Unfortunately, is merely one deceptive facet of a single vast, Chinese wholesale network notorious for lost packages and misrepresented merchandise. I ordered three of these little cuties, but would they really arrive? Even then, could they ever be as glamorous as their internet photographs implied? I couldn't have known how much airbrushing, photoshopping and camera angle voodoo they may have pulled, here. In person, these little rascals could even look like effort was put into them!

   Thankfully, my fears were squashed when my package finally arrived an agonizing eight weeks later, and I pulled the first Nauseous Ghost Head Maggots Tool from its bubble-wrap chrysalis. Every bit as radiant as its JPEGs promised, I immediately deliberated over a long list of baby names before settling on Morag, which is an awesome real name for little girls.

   Morag functions exactly as specified; her realistic rubber skeleton is vivid, like the real thing, and when expressed by hand, will come out maggots. I love the way her nub-like tongue protrudes rudely from the fleshy ring of her perfectly circular mouth, like an inverted nipple trying not to regurgitate.

   Sparing no expense, little Morag's cranium comes stocked with no less than two species of insect larvae; both fat, limbless grubs characteristic of true Diptera and more elongate specimens whose physiology at first implies a Lepidopteran lineage, but complete lack of prolegs has me leaning more towards the Coleoptera. Her secrets thoroughly laid bare, it was time to set Morag aside and fish out the next Shimmering Practical Face Worms Cadaver.

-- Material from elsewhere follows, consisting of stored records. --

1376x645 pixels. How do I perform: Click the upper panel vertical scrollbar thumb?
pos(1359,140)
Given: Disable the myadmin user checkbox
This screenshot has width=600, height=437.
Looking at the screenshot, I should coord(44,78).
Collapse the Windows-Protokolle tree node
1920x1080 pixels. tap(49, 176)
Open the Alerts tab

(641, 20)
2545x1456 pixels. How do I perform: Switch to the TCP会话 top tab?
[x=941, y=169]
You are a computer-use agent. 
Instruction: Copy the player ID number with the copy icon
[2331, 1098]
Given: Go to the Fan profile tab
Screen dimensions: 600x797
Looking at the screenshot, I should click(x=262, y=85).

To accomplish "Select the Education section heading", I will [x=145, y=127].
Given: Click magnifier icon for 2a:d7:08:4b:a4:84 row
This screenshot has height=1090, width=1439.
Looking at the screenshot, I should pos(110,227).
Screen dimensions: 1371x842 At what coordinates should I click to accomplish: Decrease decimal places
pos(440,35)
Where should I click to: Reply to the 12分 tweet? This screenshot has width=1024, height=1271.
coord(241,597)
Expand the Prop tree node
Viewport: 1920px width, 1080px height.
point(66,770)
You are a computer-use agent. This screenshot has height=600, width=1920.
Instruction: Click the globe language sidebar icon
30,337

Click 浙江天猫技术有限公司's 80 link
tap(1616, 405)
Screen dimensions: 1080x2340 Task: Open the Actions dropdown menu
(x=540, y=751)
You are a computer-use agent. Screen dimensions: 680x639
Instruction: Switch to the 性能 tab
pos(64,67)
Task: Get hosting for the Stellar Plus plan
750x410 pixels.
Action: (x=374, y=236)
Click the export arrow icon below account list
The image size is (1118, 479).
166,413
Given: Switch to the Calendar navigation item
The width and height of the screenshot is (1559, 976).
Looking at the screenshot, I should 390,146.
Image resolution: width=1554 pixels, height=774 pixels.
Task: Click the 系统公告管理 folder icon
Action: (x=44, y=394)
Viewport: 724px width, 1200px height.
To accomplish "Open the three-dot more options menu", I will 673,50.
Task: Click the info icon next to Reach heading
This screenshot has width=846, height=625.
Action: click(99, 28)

   Much to my surprise, Morag's first of two siblings had a slightly different design, sporting pointed, well developed ears, pronounced cheek bones and a gaping, lipless mouth. I decided arbitrarily that this one was a boy, and that he should be named Milburn.

   Again, the mouth is one of the most endearing features. In Milburn's case, little more than a depression in his bulbous visage, grown over with a membrane of skin. As bloated insect larvae twist and roll in the juices that were once his brain, Milburn can only scream silently behind a prison of his own flesh, filling me with a sense of nostalgia for early childhood.

   It seemed at first as though Milburn had expended his bag of tricks, but as I rigorously prolapsed his squelching eyes, a sort of vestigial eyelid unfurled itself, followed by another. The manufacturing process no doubt discards the vast majority of these ocular membranes, possibly to melt down into more Morags, but rebellious little Milburn somehow managed to slip through the fingers of his oppressive masters.

   Things took an intriguing new turn as I finally unpacked my third Vivid Ghost Tool Prank Head, an identical twin to Morag with something subtly amiss!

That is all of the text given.